Pelo negro (me encanta, fetiches de una), unos músculos que yo no sabía si llamarle Hércules o hazmetuyadirectamente. El empotrador era musculoso, pero bien, no el típico cruasán de gimnasio que bajo tanta carne tiene dos palillos pequeñitos, cual pajarillo que no sabe volar. No, no, chicas, este no.

Este chico era de esos especímenes difíciles de encontrar, un tío que dices: es que está tremendo, le mires por donde le mires. Además, era un encanto, agradable y me pareció muy tierno cuando me hablaba. Que sí queridas, que yo necesito algo más aparte de un físico imponente, no os penséis.

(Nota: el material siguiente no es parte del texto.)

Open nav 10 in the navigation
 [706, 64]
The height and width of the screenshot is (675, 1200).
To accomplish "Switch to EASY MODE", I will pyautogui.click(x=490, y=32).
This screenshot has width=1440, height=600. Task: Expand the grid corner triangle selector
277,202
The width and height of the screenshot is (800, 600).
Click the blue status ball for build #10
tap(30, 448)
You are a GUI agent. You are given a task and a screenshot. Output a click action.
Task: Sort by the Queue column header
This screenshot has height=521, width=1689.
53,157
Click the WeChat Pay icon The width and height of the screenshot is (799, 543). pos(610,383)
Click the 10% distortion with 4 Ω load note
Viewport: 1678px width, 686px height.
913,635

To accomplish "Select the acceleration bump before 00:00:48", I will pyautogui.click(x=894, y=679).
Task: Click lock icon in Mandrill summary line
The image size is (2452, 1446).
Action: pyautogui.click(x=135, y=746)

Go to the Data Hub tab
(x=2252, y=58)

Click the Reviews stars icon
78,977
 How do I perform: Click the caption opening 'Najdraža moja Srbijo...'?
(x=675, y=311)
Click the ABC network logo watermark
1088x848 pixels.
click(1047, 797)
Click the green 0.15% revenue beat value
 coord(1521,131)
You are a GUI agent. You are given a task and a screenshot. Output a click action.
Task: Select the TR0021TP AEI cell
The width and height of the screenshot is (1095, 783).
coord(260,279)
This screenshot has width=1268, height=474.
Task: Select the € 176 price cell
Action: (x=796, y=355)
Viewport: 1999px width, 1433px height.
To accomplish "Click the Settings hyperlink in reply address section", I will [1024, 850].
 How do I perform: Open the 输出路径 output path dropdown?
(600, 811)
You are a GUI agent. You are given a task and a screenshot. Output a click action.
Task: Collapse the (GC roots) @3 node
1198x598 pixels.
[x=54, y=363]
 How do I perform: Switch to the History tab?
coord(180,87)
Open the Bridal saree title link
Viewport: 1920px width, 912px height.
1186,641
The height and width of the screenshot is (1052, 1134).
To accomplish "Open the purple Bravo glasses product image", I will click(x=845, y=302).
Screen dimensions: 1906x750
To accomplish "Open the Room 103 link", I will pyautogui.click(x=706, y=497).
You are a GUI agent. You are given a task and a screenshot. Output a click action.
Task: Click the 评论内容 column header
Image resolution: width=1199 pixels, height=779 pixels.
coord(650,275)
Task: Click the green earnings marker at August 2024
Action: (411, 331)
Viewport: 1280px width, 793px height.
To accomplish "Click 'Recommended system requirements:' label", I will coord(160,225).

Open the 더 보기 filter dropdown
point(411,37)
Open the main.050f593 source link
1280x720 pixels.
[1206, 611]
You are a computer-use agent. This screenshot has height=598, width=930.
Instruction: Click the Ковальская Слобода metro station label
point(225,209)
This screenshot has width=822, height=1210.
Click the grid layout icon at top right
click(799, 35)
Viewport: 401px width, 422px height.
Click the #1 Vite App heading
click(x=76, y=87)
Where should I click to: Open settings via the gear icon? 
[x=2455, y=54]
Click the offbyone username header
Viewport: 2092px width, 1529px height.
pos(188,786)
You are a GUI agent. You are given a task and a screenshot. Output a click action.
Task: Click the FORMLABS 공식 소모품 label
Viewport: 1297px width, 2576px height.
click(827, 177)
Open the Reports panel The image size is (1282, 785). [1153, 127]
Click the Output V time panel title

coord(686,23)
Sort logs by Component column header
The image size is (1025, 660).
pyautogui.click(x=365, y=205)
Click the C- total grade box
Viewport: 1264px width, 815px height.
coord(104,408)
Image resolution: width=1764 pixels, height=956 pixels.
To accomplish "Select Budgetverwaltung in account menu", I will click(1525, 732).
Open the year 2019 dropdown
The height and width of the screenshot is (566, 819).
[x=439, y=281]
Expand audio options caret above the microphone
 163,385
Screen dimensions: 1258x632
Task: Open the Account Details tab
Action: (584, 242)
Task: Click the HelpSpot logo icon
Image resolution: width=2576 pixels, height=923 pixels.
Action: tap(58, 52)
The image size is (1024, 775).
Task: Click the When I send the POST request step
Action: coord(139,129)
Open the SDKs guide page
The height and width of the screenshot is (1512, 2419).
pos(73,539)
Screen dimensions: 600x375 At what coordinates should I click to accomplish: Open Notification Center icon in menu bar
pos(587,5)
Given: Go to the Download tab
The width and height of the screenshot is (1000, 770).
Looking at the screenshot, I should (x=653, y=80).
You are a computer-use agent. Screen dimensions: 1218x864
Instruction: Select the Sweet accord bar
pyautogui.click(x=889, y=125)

El caso, es que yo estaba tan on fire con este santo patrón del empotre que me lo llevé a casa sin vacilar. Cenita ligera (no quería empacharme y no rematar faena), cafecito de postre y ale, al sofá a comernos la boca como si fuéramos a absorbernos el alma a besos.

Yo cuando estaba ya que no podía más y abrí mis piernas como una invitación a que me metiera lo que se quisiera, monta sobre mí, le veo culetear como un conejillo en pleno y apareo y justo cuando voy a moverme para cambiar de postura, pone «la cara». La mueca característica de que todo ha llegado a su fin. Os juro que ahogué un grito, pero no de pasión y esperé pacientemente a que al menos me tocara, besara, hiciera algo. Pero nada. Allí se quedó, inmóvil, casi sin respirar, estático cual vampiro.

De verdad que si no llego a escuchar un ronquido propio de llamada a los vikingos creo que se le ha escapado el alma o algo. Me mira, satisfecho, y dice: «Lo has gozado, ¿eh? ¿cuántas veces te has corrido?». ¿Cuántas? ¿Cuántas, hijo mío? Pero si no me has dado ni para el primer gustirrinín.

Tal poema debió de ser mi cara, que se vistió con cara de digno y se fue, no sin antes decirme en la puerta: «Ninguna se ha quejado hasta ahora». Claro que no, corazón, porque eres como un fantasma, ni se te nota venir ni irte. Arrivederci.